Daniel Mimouni
I am a PhD student in Applied Mathematics at Mines Paris (CMA) and IFP énergies nouvelles (Applied Mathematics Department), under the supervision of Welington de Oliveira, Paul Malisani and Jiamin Zhu.
Through our objective of solving optimization problems under uncertainty in energy management, we explore, leverage, and enhance techniques in optimal transport, machine learning (mostly RL), convex optimization, and stochastic optimization algorithms.
I am dedicated to combining theoretical research in optimization with practical applications across industries, including energy, biomedical sciences, and technology-driven fields.
Contact: daniel.mimouni@ifpen.fr
🔧 Open-Source Projects
I am committed to reproducible research and open science. All the algorithms developed during my PhD are released as open-source Python packages, each carefully structured, documented, and benchmarked. These repositories reflect both the theoretical depth of my work and its practical implementation in real-world applications such as energy management.

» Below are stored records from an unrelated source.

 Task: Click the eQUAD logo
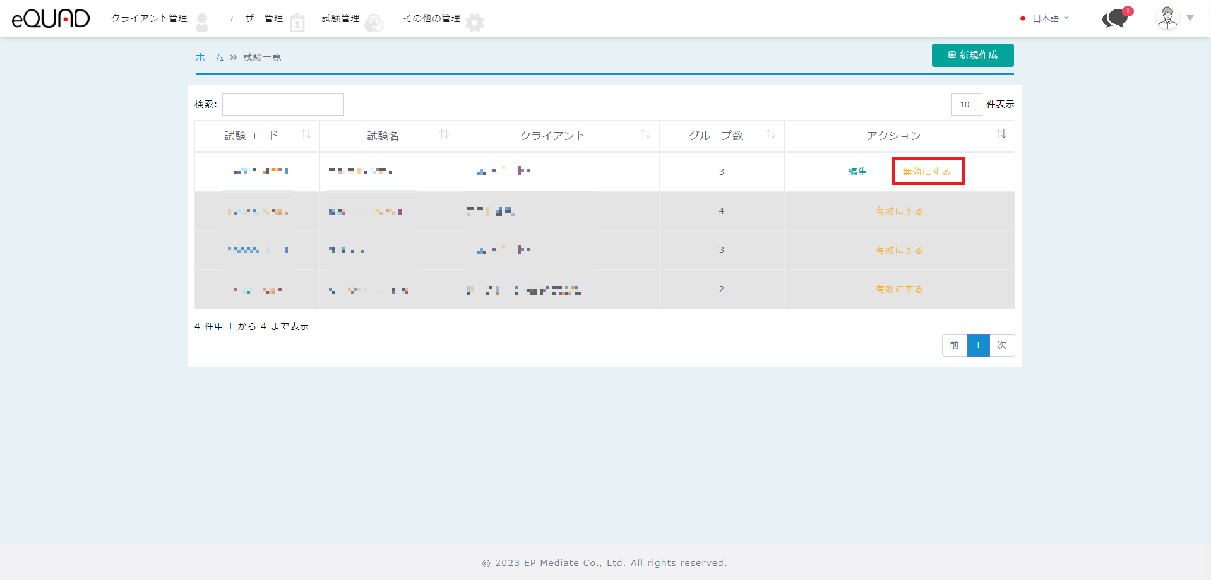tap(51, 18)
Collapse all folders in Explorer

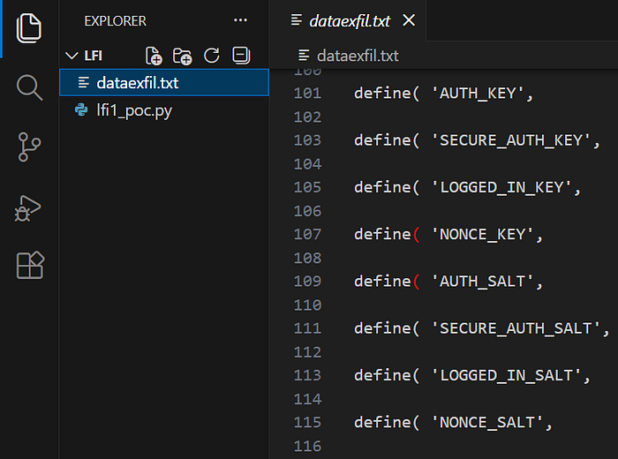point(241,55)
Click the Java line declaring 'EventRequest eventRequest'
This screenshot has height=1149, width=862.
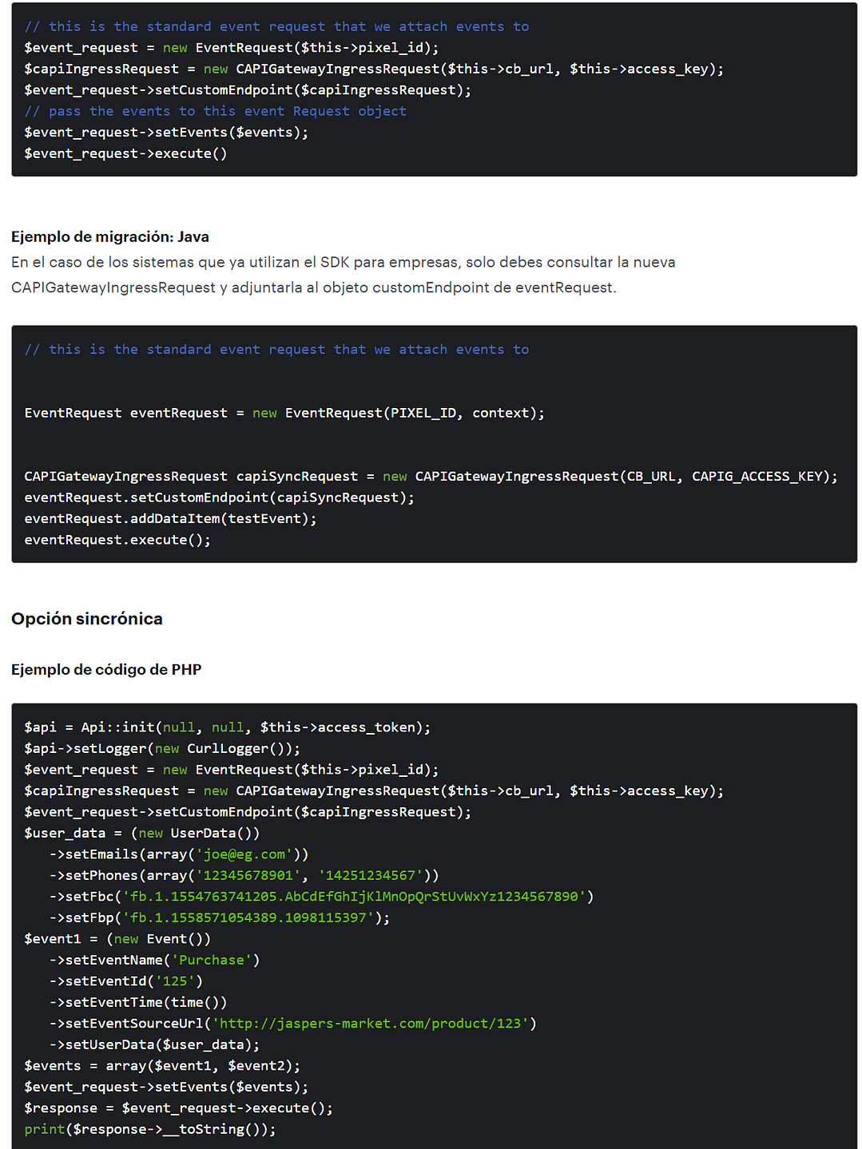click(x=284, y=413)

- Computing-Wasserstein-Barycenters-MAM
Implementation of the MAM algorithm (published in SIMODS 2024), based on Douglas-Rachford operator splitting. Computes exact Wasserstein barycenters efficiently for both fixed and free supports, in balanced and unbalanced settings. - Constrained-Optimal-Transport
Extension of the above to constrained barycenter problems (PJOPT 2025). The repo includes methods for convex and non-convex constraints, and illustrates how optimization structure can be preserved in the transport formulation. - Nested_tree_reduction
Codebase implementing a 10× faster version of the nested Wasserstein-based scenario tree reduction algorithm (submitted to Annals of OR). Offers modular tools to apply it in stochastic optimization workflows. - EMS-RL-DRO
A full-stack implementation for solving multi-stage energy management problems using Reinforcement Learning and Distributionally Robust Optimization. The project includes scenario generation, benchmarking environments, and is being integrated into IFPEN’s EMS-Lab solver.

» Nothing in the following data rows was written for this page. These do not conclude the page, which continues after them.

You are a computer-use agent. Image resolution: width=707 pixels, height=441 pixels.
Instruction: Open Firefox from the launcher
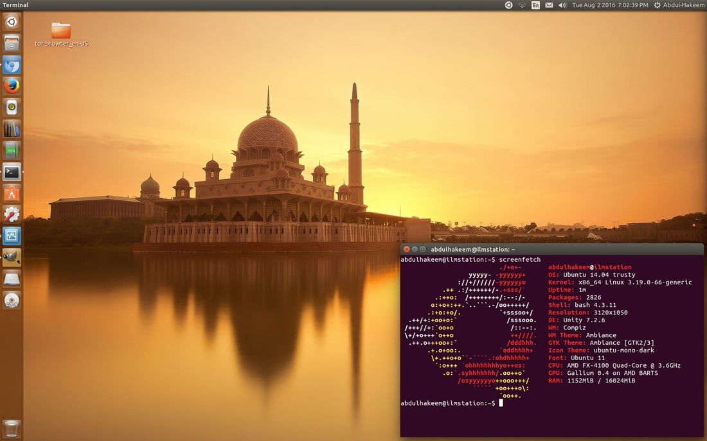(12, 86)
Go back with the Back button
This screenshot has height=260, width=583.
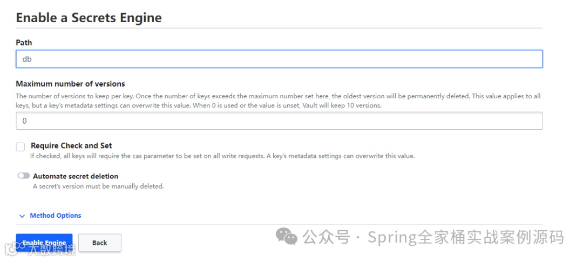pos(100,243)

Each repository is designed to be plug-and-play, with clean APIs, example notebooks, and thorough documentation. They are actively maintained and open to contributions.
News
- [July 26th - August 1st, 2025] I present a boosting method to reduce scenario trees using Optimal Transport at ICSP: Int. Conference on Stochastic Optimization in Paris.
- [July 18th-25th, 2025] I present robust strategies for Energy Management Systems including RL and Distributional Robust Optimization in multistage at ICCOPT: Int. Conference on Convex Optimization in Los Angeles.

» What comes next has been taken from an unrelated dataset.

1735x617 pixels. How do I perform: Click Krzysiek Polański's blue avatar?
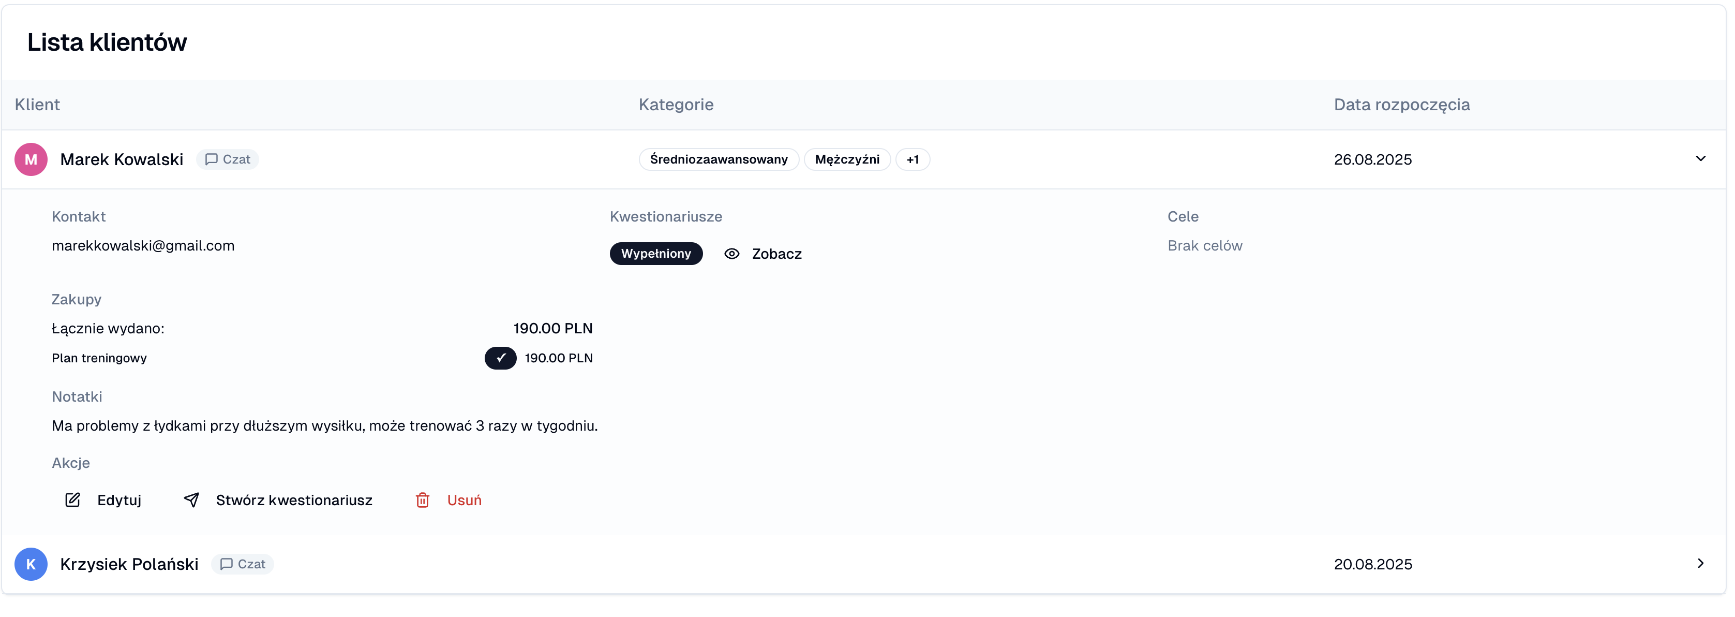31,564
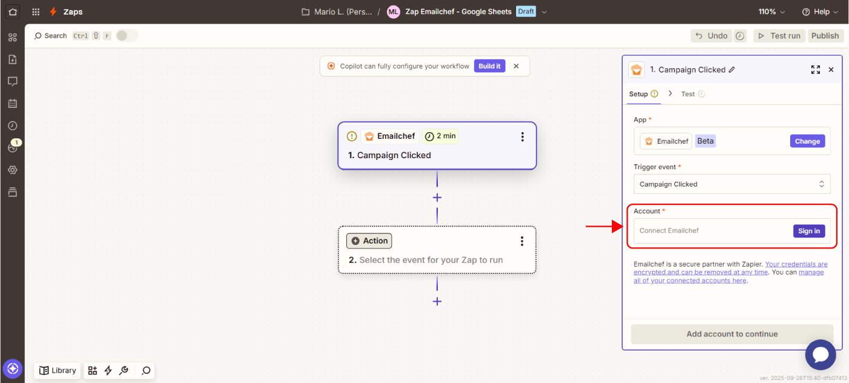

- [May 19th-31st, 2025] Working on optimisation and Optimal Transport projects at the Optimal Transport Summer School with Gabriel Peyré, Filippo Santobrogio, Guillaume Carlier, Jalal Fadili, Emilie Chouzenoux and others.
- [November 19th-20th, 2024] Presentation during the PGMO days, the annual conference of the Optimization, OR, and Data Science program of the FMJH Fondation Mathématiques Jacques Hadamard. I present my lattest works about a new approach for Scenario Tree Reduction via Wasserstein Barycenters.
- [July 21st-28th, 2024] I take part in the 25th International Symposium on Mathematical Programming in Montreal, Canada, where I present my work on a new approach to efficiently compute the Wasserstein Barycenter for discrete probability measures (balanced and unbalanced and with extending settings). I present in the session Advances in Variational Analysis and Nonsmooth Optimization.
- [April, 2024] I visit the Centre of Applied Mathematics in Sophia Antipolis to work closely with Welington de Oliveira and Gregorio Martinez about non-convex and non-smooth extensions within the Douglas-Rachford method framework.
- [Nov 28th-29th, 2023] Presentation during the PGMO days, the annual conference of the Optimization, OR, and Data Science program of the FMJH Fondation Mathématiques Jacques Hadamard. I presented a first new method to compute the Wasserstein Barycenter in the balanced setting.